I decided I’d be Emily, the tallest of the Brontës, though height was about the only physical characteristic we had in common. Apparently she was about half the width of a taper, an interestingly gruesome bit of information I learned from a book about the Brontës, because the coffin maker said it was far and away the narrowest adult one he’d had to supply.
I was very tall but not thin, which made finding a Victorian dress to fit me at a couple of days’ notice almost impossible. My queries via the internet drew a blank that evening, so next morning, after slapping a second coat of paint on to the café ceiling, I began ringing round local fancy-dress shops.

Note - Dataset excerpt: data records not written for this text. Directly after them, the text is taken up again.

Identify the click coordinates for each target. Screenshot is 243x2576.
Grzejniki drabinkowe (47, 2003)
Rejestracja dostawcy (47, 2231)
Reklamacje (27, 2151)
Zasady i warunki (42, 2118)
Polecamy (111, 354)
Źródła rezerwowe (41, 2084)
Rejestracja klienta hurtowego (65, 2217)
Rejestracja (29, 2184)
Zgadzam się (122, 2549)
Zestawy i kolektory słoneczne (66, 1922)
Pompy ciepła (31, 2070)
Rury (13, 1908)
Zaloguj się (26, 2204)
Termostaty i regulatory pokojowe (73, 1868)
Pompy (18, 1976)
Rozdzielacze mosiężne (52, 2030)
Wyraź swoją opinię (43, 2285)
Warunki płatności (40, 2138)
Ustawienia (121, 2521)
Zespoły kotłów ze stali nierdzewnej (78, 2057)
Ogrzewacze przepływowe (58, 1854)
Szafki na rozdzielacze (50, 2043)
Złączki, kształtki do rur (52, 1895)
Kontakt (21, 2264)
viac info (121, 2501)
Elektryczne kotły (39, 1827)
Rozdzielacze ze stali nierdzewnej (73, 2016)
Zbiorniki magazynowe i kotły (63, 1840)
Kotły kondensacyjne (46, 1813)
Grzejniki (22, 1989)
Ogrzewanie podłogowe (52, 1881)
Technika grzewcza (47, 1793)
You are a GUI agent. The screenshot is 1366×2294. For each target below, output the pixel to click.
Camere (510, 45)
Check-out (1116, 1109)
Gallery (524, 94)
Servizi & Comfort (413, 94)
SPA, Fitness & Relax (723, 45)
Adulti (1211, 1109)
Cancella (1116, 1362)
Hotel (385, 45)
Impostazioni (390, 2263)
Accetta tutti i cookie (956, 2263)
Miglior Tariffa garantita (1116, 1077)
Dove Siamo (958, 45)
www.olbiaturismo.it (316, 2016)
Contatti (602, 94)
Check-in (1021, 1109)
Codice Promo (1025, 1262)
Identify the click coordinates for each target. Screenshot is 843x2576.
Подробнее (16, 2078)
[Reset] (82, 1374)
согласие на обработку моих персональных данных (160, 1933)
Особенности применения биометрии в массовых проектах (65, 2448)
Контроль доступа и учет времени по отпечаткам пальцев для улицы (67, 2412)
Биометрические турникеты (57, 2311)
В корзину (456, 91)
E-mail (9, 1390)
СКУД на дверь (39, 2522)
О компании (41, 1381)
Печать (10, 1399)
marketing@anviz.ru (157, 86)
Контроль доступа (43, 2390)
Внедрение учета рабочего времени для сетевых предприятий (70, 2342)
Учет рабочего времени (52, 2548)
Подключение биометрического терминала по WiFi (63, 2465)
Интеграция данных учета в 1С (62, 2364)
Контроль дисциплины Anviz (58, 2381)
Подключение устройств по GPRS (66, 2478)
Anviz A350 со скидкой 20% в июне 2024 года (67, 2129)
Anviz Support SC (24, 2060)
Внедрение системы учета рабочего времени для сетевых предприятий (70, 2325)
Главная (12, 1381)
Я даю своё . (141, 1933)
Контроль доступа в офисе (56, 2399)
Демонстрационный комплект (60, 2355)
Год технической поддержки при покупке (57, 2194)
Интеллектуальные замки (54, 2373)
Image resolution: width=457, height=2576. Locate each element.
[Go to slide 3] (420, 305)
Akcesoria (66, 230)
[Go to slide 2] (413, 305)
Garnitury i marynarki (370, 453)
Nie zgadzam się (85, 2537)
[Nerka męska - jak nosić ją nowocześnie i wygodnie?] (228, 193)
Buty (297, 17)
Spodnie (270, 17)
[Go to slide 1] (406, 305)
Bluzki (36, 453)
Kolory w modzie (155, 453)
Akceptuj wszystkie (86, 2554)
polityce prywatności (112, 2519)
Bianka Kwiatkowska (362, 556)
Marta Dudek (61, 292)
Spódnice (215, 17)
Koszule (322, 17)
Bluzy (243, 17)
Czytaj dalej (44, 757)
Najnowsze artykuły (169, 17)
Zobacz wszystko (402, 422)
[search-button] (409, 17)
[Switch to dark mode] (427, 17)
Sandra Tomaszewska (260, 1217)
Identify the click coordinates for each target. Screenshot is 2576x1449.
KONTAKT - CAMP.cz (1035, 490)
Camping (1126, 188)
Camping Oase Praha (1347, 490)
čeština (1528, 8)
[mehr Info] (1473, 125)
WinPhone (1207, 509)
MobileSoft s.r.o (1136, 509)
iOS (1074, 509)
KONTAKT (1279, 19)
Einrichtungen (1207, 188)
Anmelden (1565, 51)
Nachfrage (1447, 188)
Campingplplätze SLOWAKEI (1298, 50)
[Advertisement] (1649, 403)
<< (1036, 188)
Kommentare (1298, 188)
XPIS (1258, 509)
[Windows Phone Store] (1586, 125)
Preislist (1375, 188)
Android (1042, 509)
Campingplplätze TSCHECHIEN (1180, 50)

This didn’t meet with any success either (though I could have had any amount of naughty nurse outfits), but help was to come from the most unexpected direction. Tilda called in with Nell’s seed cake recipe and when I told her my problem, she said she had the perfect thing.
‘We all had to dress up one year for the Women’s Institute Victorian Extravaganza – load of nonsense it was, really. Anyway, being tall like you, there was no way anything to hire would be long enough, so Nell ran me up a dress in sprigged muslin.’
I looked at her doubtfully: it sounded a whole unlikely Kate Greenaway step too far. ‘Sprigged muslin?’